# The Mummy: Imhotep Mockup



## themeworks (Feb 24, 2021)

And a little more Jerry...


----------



## Gabriel2013 (Mar 25, 2021)

Very nice.
Always liked the use of the 7/8 by Jerry Goldsmith's.

Cheers


----------



## wst3 (Mar 25, 2021)

this is one of my favorite movies (this and the first sequel), it is pure guilty pleasure, and yeah, the music fits really well. Really well.

It has been a while since I last watched the movie, but from my memory at least you have really captured the feel, I really enjoyed that.

I have but two questions - did you do the mock up by ear, or do you have a copy of the score? And in the credits you listed Staffpad - was this really done in Staffpad alone?

Nice job, and good choice!


----------



## RogiervG (Mar 26, 2021)

very nice, however i would do more tweaking in the dynamic department. At times it doesn't flow well, dynamically. But overall, good job


----------



## jaketanner (Mar 26, 2021)

themeworks said:


> And a little more Jerry...



What library did you use for the strings? I have been working on an original Mummy inspired track but using the BBCSO Pro...sounding great I think, but I do like the sound you have on the strings.


----------



## berndfri (Mar 26, 2021)

jaketanner said:


> What library did you use for the strings? I have been working on an original Mummy inspired track but using the BBCSO Pro...sounding great I think, but I do like the sound you have on the strings.

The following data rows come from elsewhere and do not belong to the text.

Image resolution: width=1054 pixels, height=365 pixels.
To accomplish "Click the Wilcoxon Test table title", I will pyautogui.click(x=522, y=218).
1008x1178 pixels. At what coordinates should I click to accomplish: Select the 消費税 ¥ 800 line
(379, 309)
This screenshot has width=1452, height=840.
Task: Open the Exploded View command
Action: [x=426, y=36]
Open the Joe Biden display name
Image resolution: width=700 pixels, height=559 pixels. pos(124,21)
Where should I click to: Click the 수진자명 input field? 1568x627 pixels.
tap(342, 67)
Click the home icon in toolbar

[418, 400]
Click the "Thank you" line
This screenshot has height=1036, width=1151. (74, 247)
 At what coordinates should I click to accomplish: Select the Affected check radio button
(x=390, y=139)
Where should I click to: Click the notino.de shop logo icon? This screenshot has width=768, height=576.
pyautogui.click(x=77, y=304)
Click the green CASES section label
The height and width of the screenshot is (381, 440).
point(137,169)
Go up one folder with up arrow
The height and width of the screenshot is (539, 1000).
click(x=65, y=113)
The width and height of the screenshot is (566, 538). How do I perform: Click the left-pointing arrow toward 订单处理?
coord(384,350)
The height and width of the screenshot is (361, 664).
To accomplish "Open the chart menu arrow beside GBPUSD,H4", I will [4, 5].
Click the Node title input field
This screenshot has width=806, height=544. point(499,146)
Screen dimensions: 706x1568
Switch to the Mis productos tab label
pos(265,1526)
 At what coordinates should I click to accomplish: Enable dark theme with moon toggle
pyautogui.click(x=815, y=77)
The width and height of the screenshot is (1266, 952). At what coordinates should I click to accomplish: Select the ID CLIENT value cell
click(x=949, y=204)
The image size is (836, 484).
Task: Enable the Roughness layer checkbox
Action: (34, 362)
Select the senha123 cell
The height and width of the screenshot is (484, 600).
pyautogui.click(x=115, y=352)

Themeworks always lists the libraries used at the end of his videos. In this case, the list is at around 4:38. Strings are "Berlin Strings".


----------



## jaketanner (Mar 27, 2021)

berndfri said:


> Themeworks always lists the libraries used at the end of his videos. In this case, the list is at around 4:38. Strings are "Berlin Strings".


Ah cool, thank you.


----------